She advanced her knight and took a pawn. “This fellow is in my way,” she warned, and he was set to scouring the board with his eyes for attacking bishops and crowns.
“That was foolish of you, little Claudia. You are just exchanging my pawn for your own,” he said triumphantly, lifting her pawn from the board.
“I was hoping you would fall into that obvious trap,” she replied, scooting her queen forward and lifting his knight from the board.
“Damnation! It’s not fair for you to keep gabbling away to me and ruining my concentration.”
“You’re just like grandpa. He always grumbles, too, if I say a word while we’re playing this silly old game. You’d better not move that pawn you’re giving the eye, or you’ll put your own queen into check. And I shan’t warn you this time either.”
“You just have,” he said, pulling his hand away from the pawn.
“It’s not much fun once the crowns are gone. I should have you stymied within five minutes.”
“There is nothing so foul as a poor winner. A poor loser I can comprehend, but a poor winner is repugnant. There,” he said, moving his rook’s pawn. “I don’t think I can get myself into any trouble with this move.”
“No, nor me either, for I see you hope to take my black knight with that innocent looking little pawn. I am not such a flat as that. And if you try to take me with your horse, you are leaving your horse at my crown’s mercy, you see.”
“It is kind of you to point out all my likely errors, but I’d like to try my own skill, if you don’t mind. Drink your wine and get bosky.”
She sipped the Madeira, and finding it quite nice and sweet, she tipped the glass back and drained it.
“I didn’t mean you to take me literally, Claudia,” he said, smiling at her.
“Not little Claudia this time?”
“You are no longer a little girl, are you?”
“No, and I wonder that you keep calling me that odious name. It is a term of contempt, I think, like your calling mama darling.”

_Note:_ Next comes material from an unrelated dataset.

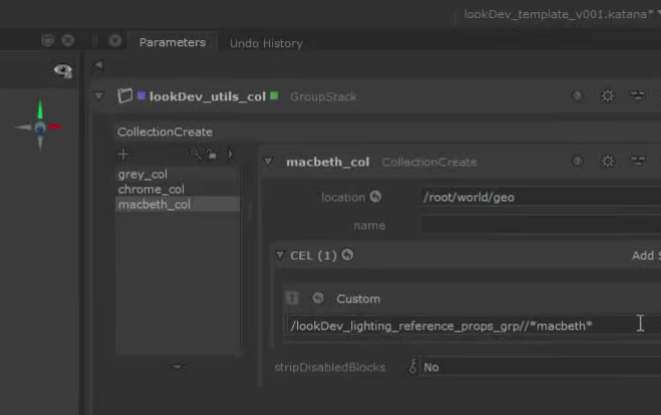Click the folder icon beside lookDev_utils_col
The height and width of the screenshot is (415, 661).
pyautogui.click(x=125, y=96)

“It is nothing of the sort,” he argued, refilling her glass. “It is only that I have heard your mama call you ‘little Claudia’ for years past numbering—that is, for several years.”
“Ever since I was little, very likely,” she laughed. “Your bish . . .”
“What?”
“Nothing.” She looked around the room, then back to the board, where he had put his bishop in front of her rook, so she whisked the bishop off on him.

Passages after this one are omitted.